Sie traf ihn in Lyme Regis, in einer Teestube am Strand. Es war Flut, und die grauen Wellen schlugen hoch. Sie hätte sich keinen größeren Gegensatz zum Meer in Sizilien vorstellen können.
Lenny hatte sie erzählt, dass sie sich mit einer Freundin treffen würde. Sie hatte nicht viele Freundinnen, aber ein paar Freundschaften hatte sie doch geschlossen, mit Frauen, die öfter ins Café kamen, und Müttern, deren Kinder zusammen mit Tess in den Kindergarten gingen.
Eine von ihnen war ihr Alibi, Alice. Lenny kannte sie kaum. Sie sagte ihm, dass sie zusammen einkaufen gehen wollten, und nahm sich den Nachmittag frei. Lenny würde Tess vom Kindergarten abholen und sich um alles kümmern. Flavia hatte das Essen vorgekocht und eine Vertretung für das Café besorgt. Das Schlimmste war, Lenny anzulügen. Aber …

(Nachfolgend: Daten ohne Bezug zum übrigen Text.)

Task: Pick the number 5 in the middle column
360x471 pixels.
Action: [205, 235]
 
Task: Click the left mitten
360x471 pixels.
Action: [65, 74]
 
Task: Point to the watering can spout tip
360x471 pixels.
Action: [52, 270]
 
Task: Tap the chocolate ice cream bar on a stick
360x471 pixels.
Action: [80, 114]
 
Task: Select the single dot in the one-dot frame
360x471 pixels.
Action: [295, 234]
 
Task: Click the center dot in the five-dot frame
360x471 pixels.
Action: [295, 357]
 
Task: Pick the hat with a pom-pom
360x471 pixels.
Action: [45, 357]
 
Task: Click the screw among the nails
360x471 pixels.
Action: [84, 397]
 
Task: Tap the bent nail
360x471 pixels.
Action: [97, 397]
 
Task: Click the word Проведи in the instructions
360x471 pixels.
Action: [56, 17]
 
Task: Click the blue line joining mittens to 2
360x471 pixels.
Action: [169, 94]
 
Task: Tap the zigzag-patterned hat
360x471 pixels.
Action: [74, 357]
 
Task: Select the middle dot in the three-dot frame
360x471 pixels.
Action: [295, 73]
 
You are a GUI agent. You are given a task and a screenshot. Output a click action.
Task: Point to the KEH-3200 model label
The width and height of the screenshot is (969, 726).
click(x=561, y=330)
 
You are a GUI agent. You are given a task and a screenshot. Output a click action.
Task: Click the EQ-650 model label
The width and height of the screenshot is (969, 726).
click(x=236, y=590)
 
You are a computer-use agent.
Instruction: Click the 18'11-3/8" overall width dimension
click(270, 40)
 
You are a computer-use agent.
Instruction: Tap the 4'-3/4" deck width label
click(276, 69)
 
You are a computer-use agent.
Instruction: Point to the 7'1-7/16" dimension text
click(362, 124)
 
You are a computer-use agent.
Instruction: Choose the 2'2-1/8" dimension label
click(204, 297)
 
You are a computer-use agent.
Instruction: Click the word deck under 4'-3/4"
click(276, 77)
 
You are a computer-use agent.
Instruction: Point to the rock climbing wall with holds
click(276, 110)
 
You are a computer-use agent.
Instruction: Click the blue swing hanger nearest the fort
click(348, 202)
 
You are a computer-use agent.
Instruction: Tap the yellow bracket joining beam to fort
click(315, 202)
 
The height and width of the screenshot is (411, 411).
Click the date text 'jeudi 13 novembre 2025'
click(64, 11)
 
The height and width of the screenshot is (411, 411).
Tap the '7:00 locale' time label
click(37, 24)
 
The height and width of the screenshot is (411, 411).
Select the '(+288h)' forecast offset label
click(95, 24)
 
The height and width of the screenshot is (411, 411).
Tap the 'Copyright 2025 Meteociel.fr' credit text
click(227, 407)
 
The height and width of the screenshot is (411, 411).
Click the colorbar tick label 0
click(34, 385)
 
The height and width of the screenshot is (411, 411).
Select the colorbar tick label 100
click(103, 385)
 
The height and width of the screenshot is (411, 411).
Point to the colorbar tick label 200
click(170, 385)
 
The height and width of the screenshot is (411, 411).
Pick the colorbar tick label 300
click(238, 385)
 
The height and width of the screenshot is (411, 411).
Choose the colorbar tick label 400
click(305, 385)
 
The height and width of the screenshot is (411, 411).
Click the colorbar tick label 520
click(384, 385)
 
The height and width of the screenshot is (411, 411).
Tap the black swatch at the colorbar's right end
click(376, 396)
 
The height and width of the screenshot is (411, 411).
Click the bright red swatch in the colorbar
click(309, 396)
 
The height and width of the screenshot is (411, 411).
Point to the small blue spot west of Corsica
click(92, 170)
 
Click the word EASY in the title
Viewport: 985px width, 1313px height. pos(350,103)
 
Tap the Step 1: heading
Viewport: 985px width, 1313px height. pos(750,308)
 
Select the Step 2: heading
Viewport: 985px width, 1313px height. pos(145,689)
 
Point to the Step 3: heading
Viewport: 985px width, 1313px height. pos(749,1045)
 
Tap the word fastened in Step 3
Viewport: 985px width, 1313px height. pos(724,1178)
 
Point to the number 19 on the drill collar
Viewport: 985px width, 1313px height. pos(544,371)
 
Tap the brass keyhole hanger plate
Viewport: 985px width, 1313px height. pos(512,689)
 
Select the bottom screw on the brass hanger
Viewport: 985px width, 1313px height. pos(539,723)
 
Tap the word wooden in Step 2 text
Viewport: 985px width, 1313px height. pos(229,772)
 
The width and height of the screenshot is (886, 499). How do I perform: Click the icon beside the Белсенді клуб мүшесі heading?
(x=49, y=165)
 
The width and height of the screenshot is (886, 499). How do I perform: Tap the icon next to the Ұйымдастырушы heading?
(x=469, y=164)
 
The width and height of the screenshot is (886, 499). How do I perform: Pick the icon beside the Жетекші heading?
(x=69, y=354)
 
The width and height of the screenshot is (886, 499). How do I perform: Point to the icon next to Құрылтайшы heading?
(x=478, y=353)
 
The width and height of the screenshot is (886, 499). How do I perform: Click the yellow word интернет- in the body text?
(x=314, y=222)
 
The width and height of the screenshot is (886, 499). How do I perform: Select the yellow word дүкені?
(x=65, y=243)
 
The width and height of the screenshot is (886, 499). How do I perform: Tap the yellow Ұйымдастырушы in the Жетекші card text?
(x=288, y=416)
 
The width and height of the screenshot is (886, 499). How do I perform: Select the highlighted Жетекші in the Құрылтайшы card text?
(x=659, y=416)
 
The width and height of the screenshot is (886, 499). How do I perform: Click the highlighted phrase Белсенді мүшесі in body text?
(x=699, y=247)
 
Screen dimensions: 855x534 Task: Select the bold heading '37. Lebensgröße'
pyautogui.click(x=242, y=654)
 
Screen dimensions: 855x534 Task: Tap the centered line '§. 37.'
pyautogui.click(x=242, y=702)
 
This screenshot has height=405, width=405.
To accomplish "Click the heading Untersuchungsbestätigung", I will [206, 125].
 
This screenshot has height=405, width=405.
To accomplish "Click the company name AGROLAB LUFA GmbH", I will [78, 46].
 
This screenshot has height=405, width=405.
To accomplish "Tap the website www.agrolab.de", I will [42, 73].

Wahrscheinlich hätte sie Lenny auch sagen können, dass sie sich mit Peter traf. Sie hätte ihm auch von den Briefen erzählen können und davon, dass Peter krank war und sie sehen wollte. So, wie Lenny war, hätte er wahrscheinlich Verständnis gehabt. Aber er hätte vielleicht zu gut verstanden. Er hätte begriffen, warum sie diesem Treffen zugestimmt hatte, und sie wollte ihn nicht verletzen. Das hatte er nicht verdient.
Peter war schmaler geworden. Auch sein Haar war dünner geworden. Fein und weich wie Babyhaar, dachte sie. Neue Linien durchzogen sein Gesicht, seine Haut wirkte an einigen Stellen, besonders um die Augen, schlaff, und sein Mund war härter geworden. Aber seine Augen waren noch himmelblau, so blau, wie sie es immer gewesen waren.
»Danke, dass du gekommen bist«, sagte er. Und er hielt über dem Tisch ihre Hand, als ob sie ein Liebespaar wären.
Sie tranken Tee, aßen getoastete Hefebrötchen und redeten, stundenlang, wie es ihnen vorkam. Nicht nur über sein Leben und ihr Leben in den vergangenen Jahren, sondern auch über seine Krebserkrankung. Wenn er sprach, meinte sie, eine Kurzatmigkeit wahrzunehmen. Ihr Herz zog es noch immer zu diesem Mann, den sie einmal geliebt hatte. Sie waren inzwischen beide in den Vierzigern, mittleren Alters, konnte man wohl sagen, obwohl sie sich nicht so fühlte, vor allem, weil sie sich um eine kleine Tochter und ihr Geschäft zu kümmern hatte. Aber Peters Leben hatte sich nicht so entwickelt, wie er gehofft hatte. Und jetzt würde es zu Ende sein, bevor er fünfzig war.